As you can see, the weather on Friday and Saturday was sunny and cool, with a light breeze and perfect running conditions. But the marathon was set for Sunday, leaving plenty of time for the weather to deteriorate. In the meantime, though, we had a great time exploring the narrow back roads, the pretty town of Burlington, the local colour.
We met a couple at the local pub on Friday night who had organized the race for years. They were great folks, and we ended up meeting them on Saturday night at the pasta dinner as well where they introduced us to more locals and made us feel right at home. The pasta dinner was held at the local school and was put on by the Grade 7 and 8 kids as a fundraiser.
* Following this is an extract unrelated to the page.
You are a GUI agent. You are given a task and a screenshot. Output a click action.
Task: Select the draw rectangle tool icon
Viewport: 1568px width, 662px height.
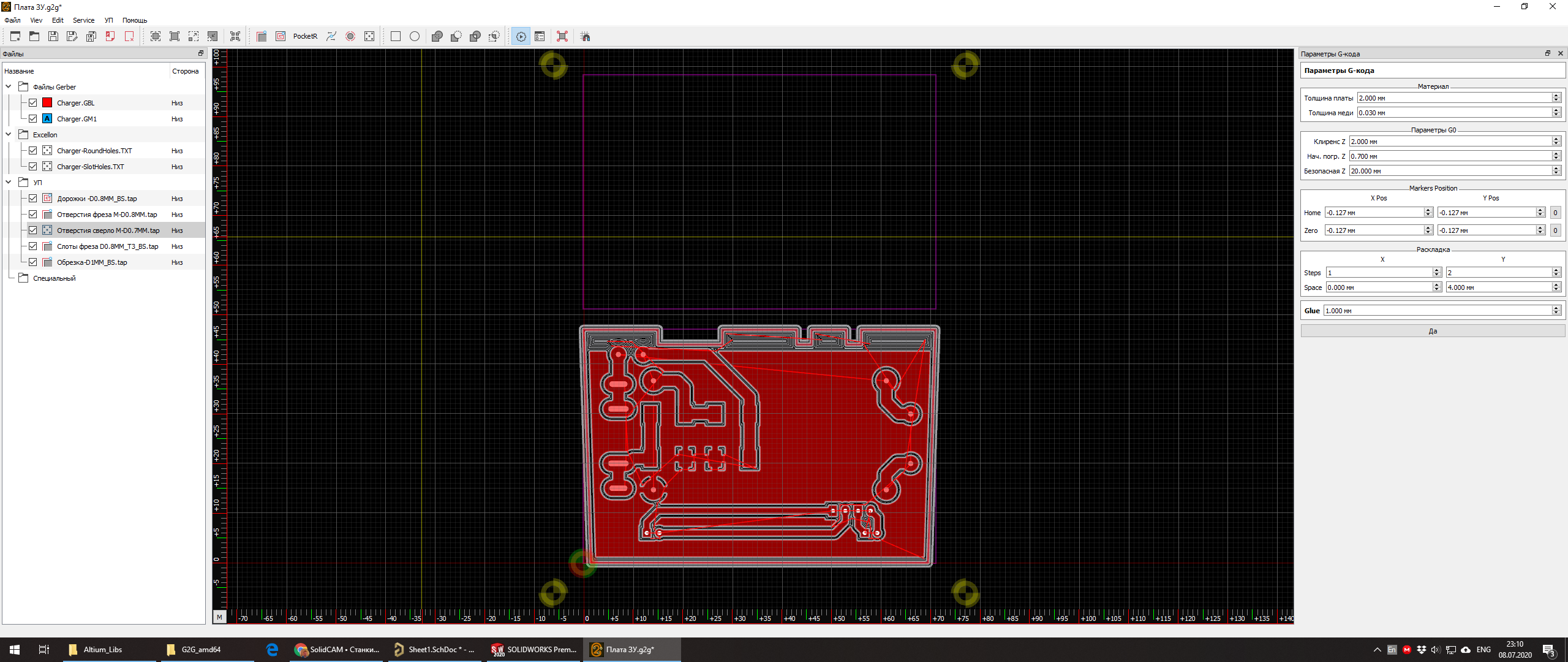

Impressive job by the kids, great turnout by the entire town.
This being backwoods country, there weren't too many distractions after the pasta dinner, no street lights or rowdy nightclubs or any such craziness. So after meeting our fellow B&B guests, also marathoners, and chatting for a bit, we retired early.
I woke in the middle of the night to a howling wind that sounded like it would rattle the sturdy old farmhouse to an untimely end. This was worrying.
But the day dawned dark, drizzly, and windy. The temperature was around 45F, and the high humidity made it bearable. In fact, the wind wasn't all that bad, maybe 20 mph at times.
We parked about a mile from the start, in a field, and walked up. Once the race started I was able to focus and contend with the elements rationally.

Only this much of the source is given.